コンサバトリーと混同されやすい空間に「サンルーム」があります。どちらもガラス面を多く取り入れ、日差しを活かす空間という点では共通ですが、重視する役割やデザイン性、施工の考え方に違いがあります。

項目コンサバトリーサンルーム
主な用途くつろぎ/ガーデニング/読書/カフェスペース/セカンドリビングなど洗濯物干し/家事・作業スペースなど
位置づけ居住空間の一部実用的な付属スペース
デザイン性インテリア性を重視機能性を優先するケースが多い
費用感仕様により高くなりやすい比較的シンプルに計画しやすい

・違い1:用途の違い

まず「コンサバトリー」は、くつろぎや趣味を楽しむための居住空間として計画されることが多いです。たとえば、観葉植物を育てるガーデニングスペース、読書を楽しむ場所、朝食やティータイムを過ごすカフェのような空間など、暮らしを豊かにする使い方ができます。

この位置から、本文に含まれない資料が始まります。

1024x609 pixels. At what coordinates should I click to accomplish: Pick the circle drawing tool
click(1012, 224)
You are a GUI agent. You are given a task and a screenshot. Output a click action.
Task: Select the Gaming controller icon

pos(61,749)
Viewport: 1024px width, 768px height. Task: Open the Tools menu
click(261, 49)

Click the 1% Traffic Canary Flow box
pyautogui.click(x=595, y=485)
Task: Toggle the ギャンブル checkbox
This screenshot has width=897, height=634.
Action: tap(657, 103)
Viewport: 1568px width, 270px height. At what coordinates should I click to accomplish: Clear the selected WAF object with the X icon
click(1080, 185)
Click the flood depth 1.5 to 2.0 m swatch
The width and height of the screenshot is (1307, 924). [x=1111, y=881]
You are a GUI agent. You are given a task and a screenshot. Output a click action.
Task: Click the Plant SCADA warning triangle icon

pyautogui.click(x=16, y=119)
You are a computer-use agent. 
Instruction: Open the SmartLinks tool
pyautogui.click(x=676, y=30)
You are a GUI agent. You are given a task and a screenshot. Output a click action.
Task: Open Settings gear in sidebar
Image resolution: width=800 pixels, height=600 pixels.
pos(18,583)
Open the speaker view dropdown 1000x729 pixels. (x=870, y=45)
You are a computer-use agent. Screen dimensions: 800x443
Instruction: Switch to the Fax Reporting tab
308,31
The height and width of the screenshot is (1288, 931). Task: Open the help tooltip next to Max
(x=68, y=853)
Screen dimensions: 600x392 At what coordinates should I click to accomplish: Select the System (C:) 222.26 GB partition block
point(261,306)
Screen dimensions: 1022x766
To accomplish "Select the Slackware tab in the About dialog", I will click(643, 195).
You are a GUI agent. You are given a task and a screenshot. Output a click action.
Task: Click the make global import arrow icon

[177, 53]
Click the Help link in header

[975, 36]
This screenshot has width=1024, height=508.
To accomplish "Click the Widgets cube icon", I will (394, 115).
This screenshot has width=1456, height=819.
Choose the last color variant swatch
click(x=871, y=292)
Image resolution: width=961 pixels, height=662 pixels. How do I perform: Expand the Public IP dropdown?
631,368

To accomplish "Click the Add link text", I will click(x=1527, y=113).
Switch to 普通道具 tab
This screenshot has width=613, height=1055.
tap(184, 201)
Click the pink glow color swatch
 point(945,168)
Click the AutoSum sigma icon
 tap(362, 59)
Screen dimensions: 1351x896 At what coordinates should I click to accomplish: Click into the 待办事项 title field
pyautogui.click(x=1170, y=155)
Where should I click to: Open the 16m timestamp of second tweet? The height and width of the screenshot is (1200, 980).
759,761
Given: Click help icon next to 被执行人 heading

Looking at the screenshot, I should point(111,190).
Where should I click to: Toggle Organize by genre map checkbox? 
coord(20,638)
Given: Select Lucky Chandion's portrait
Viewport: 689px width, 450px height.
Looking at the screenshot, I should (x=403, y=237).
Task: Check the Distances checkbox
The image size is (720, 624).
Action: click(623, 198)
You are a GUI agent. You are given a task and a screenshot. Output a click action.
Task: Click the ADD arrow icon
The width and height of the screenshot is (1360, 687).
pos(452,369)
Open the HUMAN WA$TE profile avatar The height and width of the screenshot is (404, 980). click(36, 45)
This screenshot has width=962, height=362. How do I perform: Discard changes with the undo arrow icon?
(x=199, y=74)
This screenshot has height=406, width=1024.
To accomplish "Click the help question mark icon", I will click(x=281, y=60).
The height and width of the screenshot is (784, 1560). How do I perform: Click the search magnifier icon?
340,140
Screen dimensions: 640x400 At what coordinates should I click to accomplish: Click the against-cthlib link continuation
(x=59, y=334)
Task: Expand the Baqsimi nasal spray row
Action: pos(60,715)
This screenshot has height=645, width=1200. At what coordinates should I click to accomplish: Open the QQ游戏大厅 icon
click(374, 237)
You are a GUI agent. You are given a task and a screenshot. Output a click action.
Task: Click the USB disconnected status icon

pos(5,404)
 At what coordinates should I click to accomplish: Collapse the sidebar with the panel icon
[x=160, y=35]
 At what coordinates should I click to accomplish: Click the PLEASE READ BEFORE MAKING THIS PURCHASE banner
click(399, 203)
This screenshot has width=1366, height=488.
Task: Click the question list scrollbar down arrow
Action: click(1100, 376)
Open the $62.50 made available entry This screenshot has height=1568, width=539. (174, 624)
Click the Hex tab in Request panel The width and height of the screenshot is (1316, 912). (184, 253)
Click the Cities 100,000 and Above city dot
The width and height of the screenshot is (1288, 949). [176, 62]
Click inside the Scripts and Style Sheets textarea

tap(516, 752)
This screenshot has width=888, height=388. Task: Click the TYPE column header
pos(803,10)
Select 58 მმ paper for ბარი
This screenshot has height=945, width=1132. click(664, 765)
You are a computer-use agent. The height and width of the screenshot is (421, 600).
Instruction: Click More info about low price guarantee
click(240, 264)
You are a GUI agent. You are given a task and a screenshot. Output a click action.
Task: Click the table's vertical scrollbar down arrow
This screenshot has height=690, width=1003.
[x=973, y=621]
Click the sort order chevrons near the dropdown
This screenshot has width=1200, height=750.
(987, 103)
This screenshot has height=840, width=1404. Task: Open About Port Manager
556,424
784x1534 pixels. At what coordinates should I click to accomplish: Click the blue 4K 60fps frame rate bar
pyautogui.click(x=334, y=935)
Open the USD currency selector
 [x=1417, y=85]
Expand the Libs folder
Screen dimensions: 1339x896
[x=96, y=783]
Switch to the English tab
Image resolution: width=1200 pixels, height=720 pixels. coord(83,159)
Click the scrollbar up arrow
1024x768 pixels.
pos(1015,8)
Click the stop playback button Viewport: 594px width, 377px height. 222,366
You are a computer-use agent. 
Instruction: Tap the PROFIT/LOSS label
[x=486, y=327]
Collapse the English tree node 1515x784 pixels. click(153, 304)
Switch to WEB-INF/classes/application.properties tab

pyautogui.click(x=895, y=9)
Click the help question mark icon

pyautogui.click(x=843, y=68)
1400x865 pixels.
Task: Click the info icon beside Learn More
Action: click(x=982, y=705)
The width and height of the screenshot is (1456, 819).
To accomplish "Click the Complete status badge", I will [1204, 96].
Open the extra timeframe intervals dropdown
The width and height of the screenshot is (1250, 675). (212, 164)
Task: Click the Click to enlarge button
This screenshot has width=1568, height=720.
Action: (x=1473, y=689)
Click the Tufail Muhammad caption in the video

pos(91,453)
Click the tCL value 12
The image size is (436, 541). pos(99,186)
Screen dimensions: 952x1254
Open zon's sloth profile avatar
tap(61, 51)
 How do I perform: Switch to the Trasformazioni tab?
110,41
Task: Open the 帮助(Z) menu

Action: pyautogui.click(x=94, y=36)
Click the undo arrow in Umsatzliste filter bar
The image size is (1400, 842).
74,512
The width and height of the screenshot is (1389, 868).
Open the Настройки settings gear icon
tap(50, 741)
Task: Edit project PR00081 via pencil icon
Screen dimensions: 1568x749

一方「サンルーム」は、日当たりを活かした洗濯物干しスペースや、雨の日でも使いやすい家事スペースとして設けられることが多いです。雨や風の影響を受けない空間として、実用性を重視する方に向いています。

もちろん、コンサバトリーをサンルームのように使うことも可能です。ただし、その場合も単に洗濯物を干すためだけの場所ではなく、室内の雰囲気や過ごしやすさも含めて計画することで、空間としての満足度が高まりやすくなります。

・違い2:デザイン性の違い

コンサバトリーは、ガラス張りの開放感やクラシカルなデザインを活かし、住まいの印象を高める空間として計画されることが多いです。海外の住宅に見られるような、庭とつながる優雅な空間をイメージすると分かりやすいでしょう。

サンルームは、機能性を重視してつくられることが多く、シンプルな外観・内装になる傾向があります。デザイン性の高いサンルームもありますが、一般的にはコンサバトリーのほうが空間演出やインテリアとの調和を重視しやすいといえます。

・違い3:費用や施工方法の違い

コンサバトリーはフルオーダーの設計・施工が基本となるため、費用が高くなりやすい傾向があります。一方、サンルームは既製品のユニットを設置するケースも多く、比較的低コストで導入が可能です。

ただし、実際の費用は広さや設置場所、デザイン、使用する材料、建物の状態によって大きく異なります。設置する目的や住まいの条件に合わせて、どのような仕様にするかを検討しましょう。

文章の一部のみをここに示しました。